----- Data to process
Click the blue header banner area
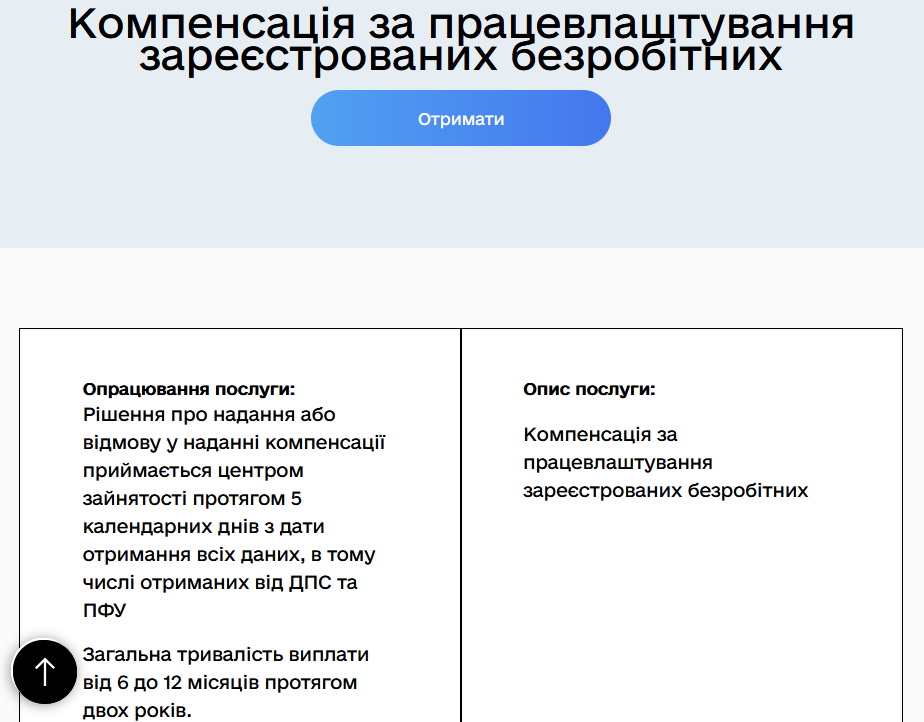460,190
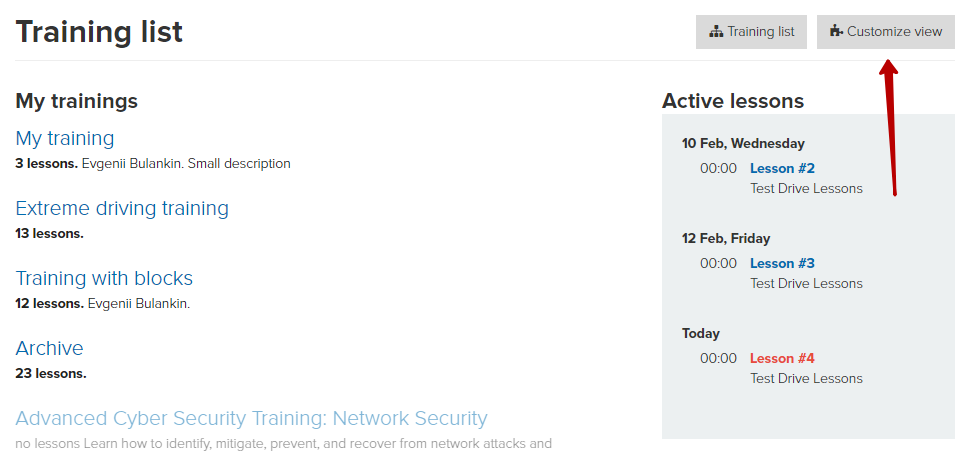Screen dimensions: 964x452
Task: Open Lesson #3 under 12 Feb, Friday
Action: coord(782,263)
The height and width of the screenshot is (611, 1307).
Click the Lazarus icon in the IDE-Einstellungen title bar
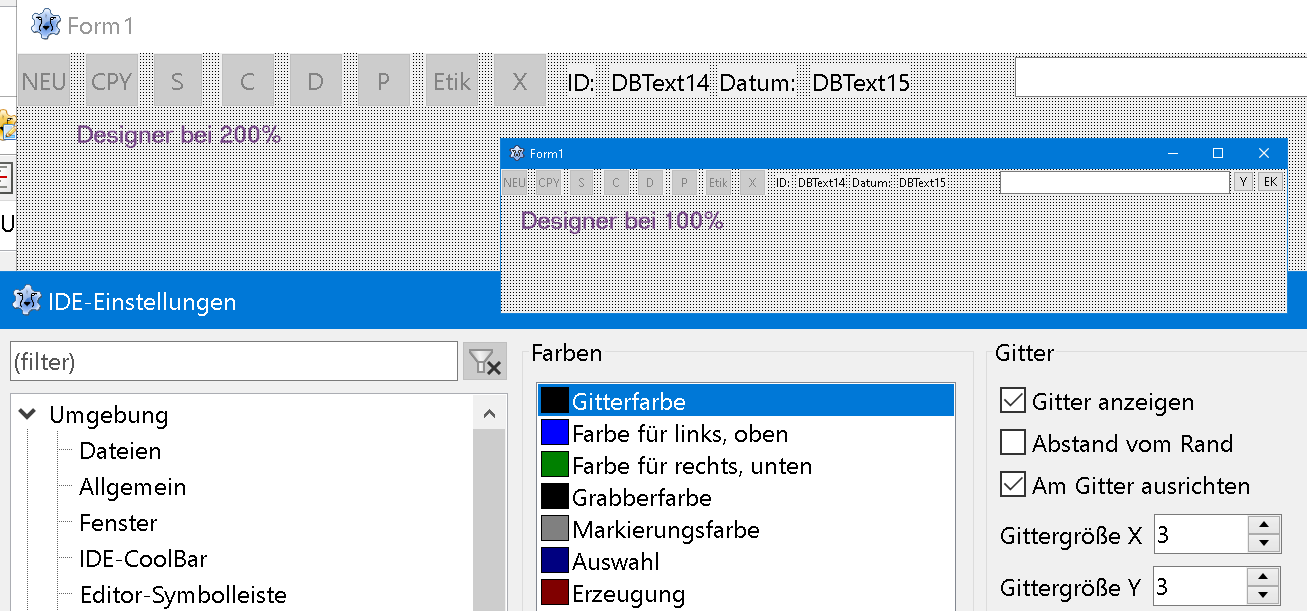26,301
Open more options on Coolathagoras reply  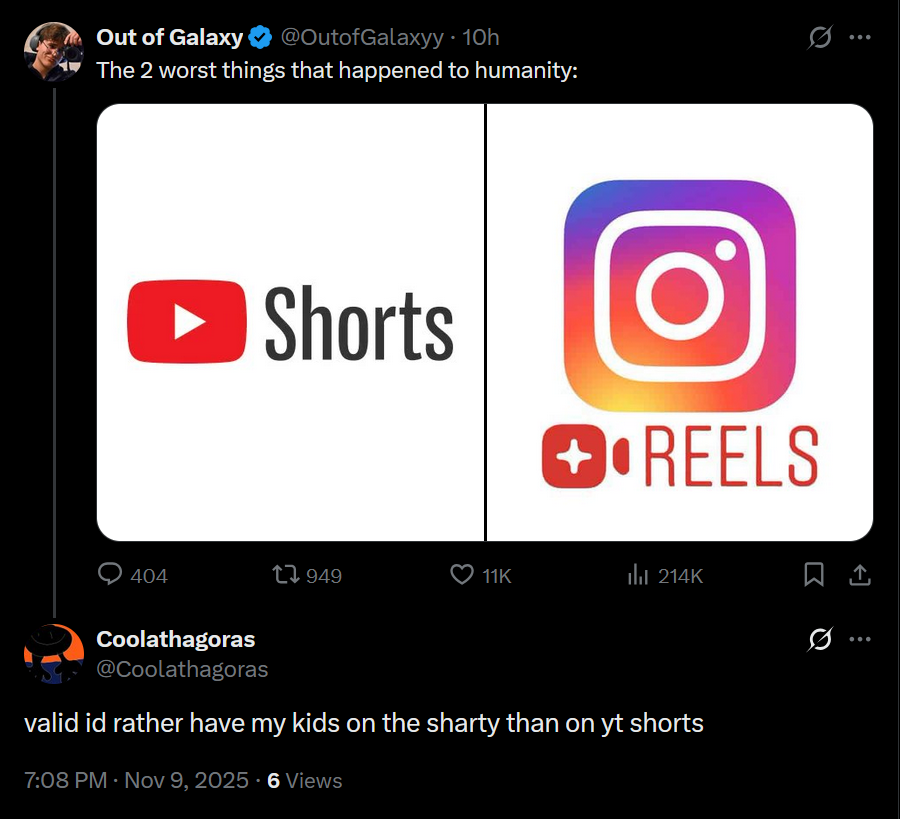[x=859, y=639]
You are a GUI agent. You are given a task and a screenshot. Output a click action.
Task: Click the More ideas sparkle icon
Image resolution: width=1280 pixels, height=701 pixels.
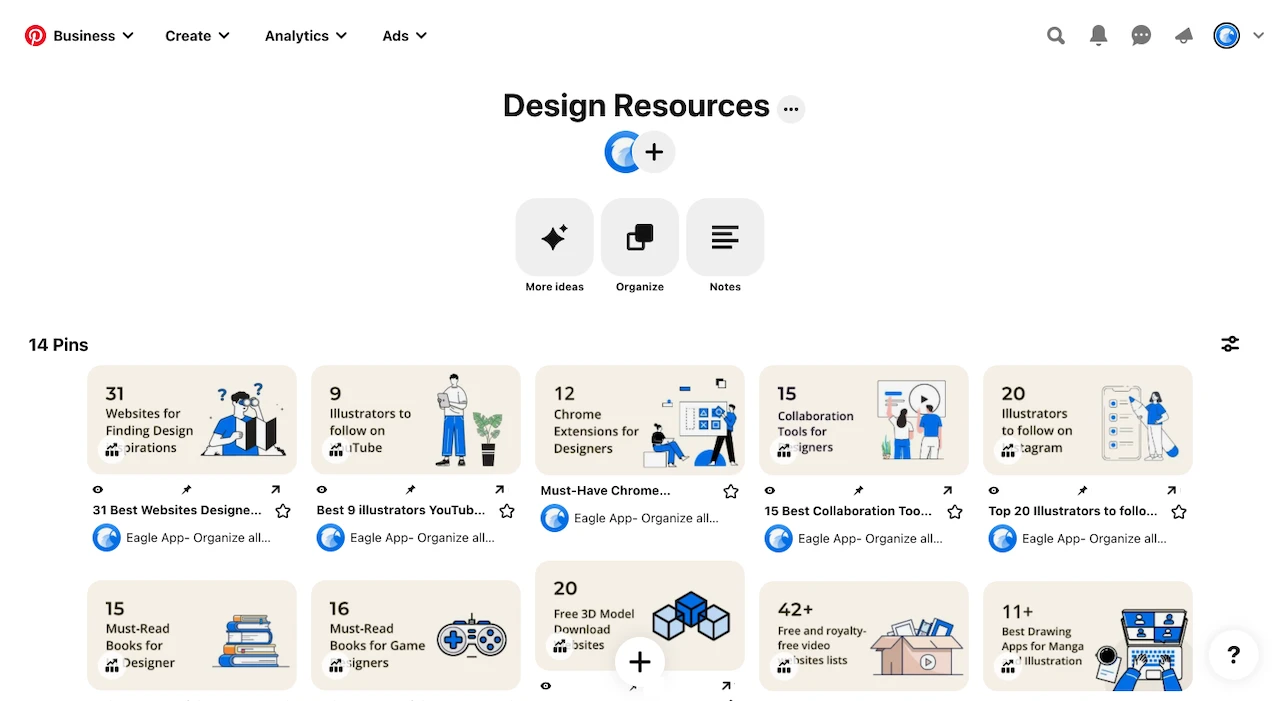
----------
Required work:
Within the records above, find every line containing "screenshot" and report only how many there are.

Response to the task:
2